As Gabriel prophesied that in seventy weeks there would be deliverance for Israel, so also, it would be seventy weeks until the baby Jesus was presented in the Temple.
From the announcement to Zechariah to the announcement to Mary is 180 days. From the conception of Jesus to His birth, 270 days. From the birth of Jesus to His presentation in the Temple, 40 days. You can do the math, too. 490 days, 70 weeks, until the Messiah will enter the Temple He will rebuild. For those paying attention, it’s remarkably on-the-nose.
And so, I’d encourage you not to merely consider Zechariah’s imperfect reply utterly faithless. It’s true that he didn’t perfectly believe and comprehend Gabriel’s message. But there’s more to it than that. The silence with which Zechariah was struck served a purpose.
Throughout Luke’s Gospel it is clear that God will reveal things in His own time. Even Gabriel said that his words would be fulfilled “in their proper time.” Zechariah wasn’t supposed to get out ahead of things. But there is one thing more, and this might be even more important.
When Zechariah came out of the Holy Place, the people were waiting and wondering. Firstly, they were wondering what was taking so long. Secondly, they were waiting to receive the benediction.
You might imagine me on a Sunday, just standing there with my hands outstretched, and not saying a word, while you all stared and started to look around puzzled.
Perhaps this benediction, withheld in the first scene of Luke’s Gospel, is the one given at the end of the Gospel by Jesus Himself, as He sends the disciples to the Temple.
The purpose of the Gospel is located in this blessing, withheld and then given. It is about Jesus, God’s Messiah, whose birth, ministry, death, resurrection, and ascension, are the content of all OT blessings.
With Zechariah’s silence, his liturgical service in the Temple is finished; indeed, all such service is now obsolete.
This is a season for you to wait on the Lord.
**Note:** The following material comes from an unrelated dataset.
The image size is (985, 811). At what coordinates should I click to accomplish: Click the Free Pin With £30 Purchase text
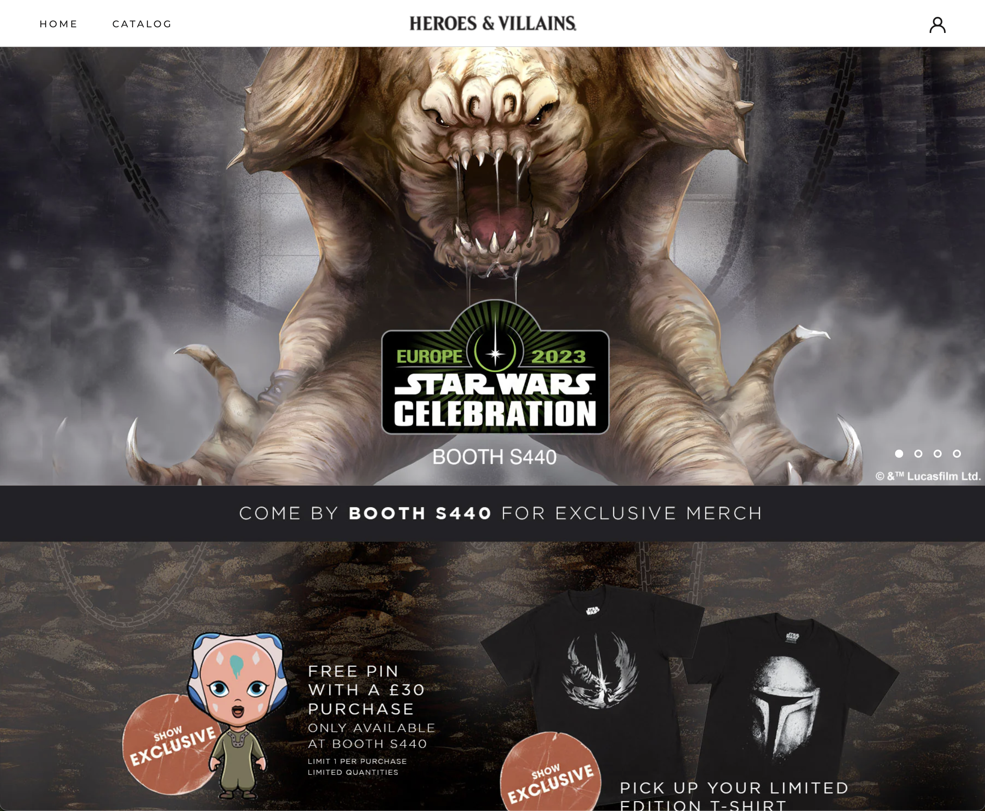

Pray for faithful spouses; pray for children; pray for Christ to come and deliver us, whether He takes 70 weeks or 70 seconds.
Pray for patience. God has made you righteous and blameless in Christ, and the world sees it not. Maybe you’ll be ignored. Maybe you’ll be mocked. But your righteousness and blamelessness will not be celebrated; and it doesn’t need to be.
Your prayers have been heard by God. Like Zechariah’s prayer and Daniel’s prayer, they’re really one prayer: hosanna. Save us now.
And as it was for them, so it is for you and for all us us, they are completely answered in Jesus’ life, death, and resurrection – and soon, in His glorious return.